ROMA (ITALPRESS) – “E’ chiaro che questa ulteriore tragedia calamitosa debba porre ciascuno di noi di fronte a una scelta ineludibile: fare della messa in sicurezza del territorio nazionale, non una, ma la priorità nell’agenda politica e di governo di questo esecutivo e di tutte le articolazioni dello Stato. Mettere in sicurezza il territorio significa tutelare il diritto alla vita di ciascuno di noi, che prima di essere un diritto costituzionale è un diritto fisiologico”. Così il ministro della Protezione Civile e delle Politiche del Mare, Nello Musumeci, nel corso dell’informativa urgente alla Camera sull’alluvione in Emilia-Romagna.
“Dal 1968 ad oggi l’Italia ha perso in eventi calamitosi oltre cinquemila suoi cittadini, ha speso circa 165 miliardi di euro per la ricostruzione nei vari eventi. Nella sacralità di quest’Aula non ho difficolta a ribadire una mia ferma convinzione – prosegue -: la nostra è una nazione propensa più a ricostruire che a prevenire. Alcuni eventi non possono essere evitati ma si possono e si devono diminuire i loro effetti, lo si deve fare attraverso una seria prevenzione all’interno di un piano nazionale concepito in funzione di una strategia unitaria che finora è mancata. In questa direzione sta lavorando il governo”.

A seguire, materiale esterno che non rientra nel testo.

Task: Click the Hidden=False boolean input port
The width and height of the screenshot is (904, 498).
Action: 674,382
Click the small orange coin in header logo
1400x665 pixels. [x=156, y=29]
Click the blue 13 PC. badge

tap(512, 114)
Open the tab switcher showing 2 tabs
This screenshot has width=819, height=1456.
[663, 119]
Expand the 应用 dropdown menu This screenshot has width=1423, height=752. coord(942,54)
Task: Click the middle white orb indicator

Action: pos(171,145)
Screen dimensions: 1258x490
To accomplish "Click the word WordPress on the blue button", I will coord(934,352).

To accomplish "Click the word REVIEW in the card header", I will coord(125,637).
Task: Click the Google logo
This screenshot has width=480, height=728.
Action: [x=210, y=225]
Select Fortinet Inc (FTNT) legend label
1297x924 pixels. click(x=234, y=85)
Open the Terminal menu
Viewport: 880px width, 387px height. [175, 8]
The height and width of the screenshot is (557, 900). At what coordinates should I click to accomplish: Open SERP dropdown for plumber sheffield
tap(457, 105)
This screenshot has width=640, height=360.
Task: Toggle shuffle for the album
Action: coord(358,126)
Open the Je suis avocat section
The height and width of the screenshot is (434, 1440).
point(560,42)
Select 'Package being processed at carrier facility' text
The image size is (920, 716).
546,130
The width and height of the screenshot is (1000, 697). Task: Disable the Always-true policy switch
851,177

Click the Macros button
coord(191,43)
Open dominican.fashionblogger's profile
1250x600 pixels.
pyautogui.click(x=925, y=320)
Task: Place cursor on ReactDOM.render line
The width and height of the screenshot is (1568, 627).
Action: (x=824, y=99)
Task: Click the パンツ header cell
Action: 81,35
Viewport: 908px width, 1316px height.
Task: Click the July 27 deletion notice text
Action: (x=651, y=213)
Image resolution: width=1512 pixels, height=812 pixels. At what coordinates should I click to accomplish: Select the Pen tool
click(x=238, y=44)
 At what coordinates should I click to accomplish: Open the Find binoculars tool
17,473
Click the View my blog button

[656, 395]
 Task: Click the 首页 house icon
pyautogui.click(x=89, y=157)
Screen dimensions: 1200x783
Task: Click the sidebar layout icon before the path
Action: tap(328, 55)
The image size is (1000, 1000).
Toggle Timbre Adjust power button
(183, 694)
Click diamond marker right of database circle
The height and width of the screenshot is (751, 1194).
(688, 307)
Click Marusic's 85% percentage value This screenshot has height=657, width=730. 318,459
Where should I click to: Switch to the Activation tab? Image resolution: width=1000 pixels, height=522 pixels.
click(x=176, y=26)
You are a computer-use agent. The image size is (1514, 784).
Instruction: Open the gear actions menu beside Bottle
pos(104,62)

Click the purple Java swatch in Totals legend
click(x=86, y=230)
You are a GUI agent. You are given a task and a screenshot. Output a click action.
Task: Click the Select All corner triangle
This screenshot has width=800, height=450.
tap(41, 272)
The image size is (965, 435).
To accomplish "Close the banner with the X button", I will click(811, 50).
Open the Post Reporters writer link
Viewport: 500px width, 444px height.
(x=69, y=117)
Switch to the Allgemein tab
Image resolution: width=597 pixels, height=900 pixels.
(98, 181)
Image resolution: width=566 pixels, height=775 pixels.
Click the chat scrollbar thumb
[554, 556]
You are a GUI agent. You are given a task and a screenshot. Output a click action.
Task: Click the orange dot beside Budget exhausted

Si è trattato di “fenomeni intensi e diffusi in un’ampia area, tali eventi possono essere catalogati come eccezionali non tanto per il periodo in esame, ma possono essere considerati eccezionali per la loro intensità e soprattutto per la loro ripetizione nell’arco di pochi giorni – spiega Musumeci -. L’evento è stato correttamente previsto e per questa ragione era stata emessa l’allerta rossa, si era già pronti ad agire e molte azioni sono state preventivamente messe in atto”.